A shopping trip in Florida has taken an eerie turn after a human skull was discovered in the Halloween section of a charity shop.
An eagle-eyed anthropologist browsing the store on Saturday spotted the skull and suspected it belonged to a human, officials said.
Detectives visited the store and agreed it was likely to be human.
The store owner told investigators the skull had been in a storage unit after being purchased several years ago.
Police in North Fort Myers, around 160 miles (260km) north-west of Miami, and the local medical examiner are now investigating the discovery and will inspect the skull further.
Officials do not believe the case is suspicious.
The Lee County Sheriff’s Office made light of the discovery on social media, describing it as a “twist of not-so-humerus events”.
Under Florida law, “no person shall knowingly offer to purchase or sell … any human organ or tissue for valuable consideration”.
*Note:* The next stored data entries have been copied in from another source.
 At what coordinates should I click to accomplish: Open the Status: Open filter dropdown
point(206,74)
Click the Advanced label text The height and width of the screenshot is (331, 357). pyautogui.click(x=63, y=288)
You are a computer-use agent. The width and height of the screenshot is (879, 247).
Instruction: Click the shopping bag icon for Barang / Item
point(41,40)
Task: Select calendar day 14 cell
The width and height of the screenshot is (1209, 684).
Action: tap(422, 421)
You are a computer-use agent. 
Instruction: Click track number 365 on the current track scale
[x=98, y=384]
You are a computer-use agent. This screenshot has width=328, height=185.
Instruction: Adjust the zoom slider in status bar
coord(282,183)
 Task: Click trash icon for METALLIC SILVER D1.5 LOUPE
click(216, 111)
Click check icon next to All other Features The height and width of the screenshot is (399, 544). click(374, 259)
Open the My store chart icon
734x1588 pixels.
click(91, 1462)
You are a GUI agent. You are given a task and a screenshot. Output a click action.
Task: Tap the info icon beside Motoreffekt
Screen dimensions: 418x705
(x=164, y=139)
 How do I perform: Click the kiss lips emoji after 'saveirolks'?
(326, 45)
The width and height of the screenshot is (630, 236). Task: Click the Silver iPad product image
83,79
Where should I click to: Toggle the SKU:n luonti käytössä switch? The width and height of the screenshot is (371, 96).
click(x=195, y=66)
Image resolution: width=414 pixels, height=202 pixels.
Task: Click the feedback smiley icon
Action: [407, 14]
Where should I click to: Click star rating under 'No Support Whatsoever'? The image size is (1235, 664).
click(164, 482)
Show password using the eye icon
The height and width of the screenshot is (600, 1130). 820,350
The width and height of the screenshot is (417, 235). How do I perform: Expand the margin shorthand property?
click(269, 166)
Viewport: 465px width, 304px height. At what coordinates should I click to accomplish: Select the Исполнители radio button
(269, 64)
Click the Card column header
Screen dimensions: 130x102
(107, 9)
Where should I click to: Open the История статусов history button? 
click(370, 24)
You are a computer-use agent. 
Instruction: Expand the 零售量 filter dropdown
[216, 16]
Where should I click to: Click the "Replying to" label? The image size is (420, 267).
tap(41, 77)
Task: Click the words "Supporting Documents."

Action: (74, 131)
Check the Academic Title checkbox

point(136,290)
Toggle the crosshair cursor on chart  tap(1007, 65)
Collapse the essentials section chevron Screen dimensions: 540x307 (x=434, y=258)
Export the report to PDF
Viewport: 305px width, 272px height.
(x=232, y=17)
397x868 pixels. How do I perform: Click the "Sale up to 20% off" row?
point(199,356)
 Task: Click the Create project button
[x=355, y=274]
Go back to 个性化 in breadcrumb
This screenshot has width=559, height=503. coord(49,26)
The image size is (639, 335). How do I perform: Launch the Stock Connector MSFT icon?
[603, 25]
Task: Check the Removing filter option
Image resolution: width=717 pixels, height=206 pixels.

The statute covers eyes, corneas, kidneys, livers, hearts, lungs, pancreases, bones and skin.
A similar finding was reported in Arizona in September when a human skull was found in a donation box at a Goodwill charity store.
Experts said while the skull was human, it was probably ancient and not associated with any crime.
While the surprise findings in Arizona and Florida may sound creepy, skulls discovered by researchers have captivated anthropologists and shed light on the evolution of humankind.
In 2019, researchers discovered a nearly complete 3.8 million year-old skull in Ethiopia in Africa.
That unearthing was significant because the skull belonged to a species that gave rise to the first early humans.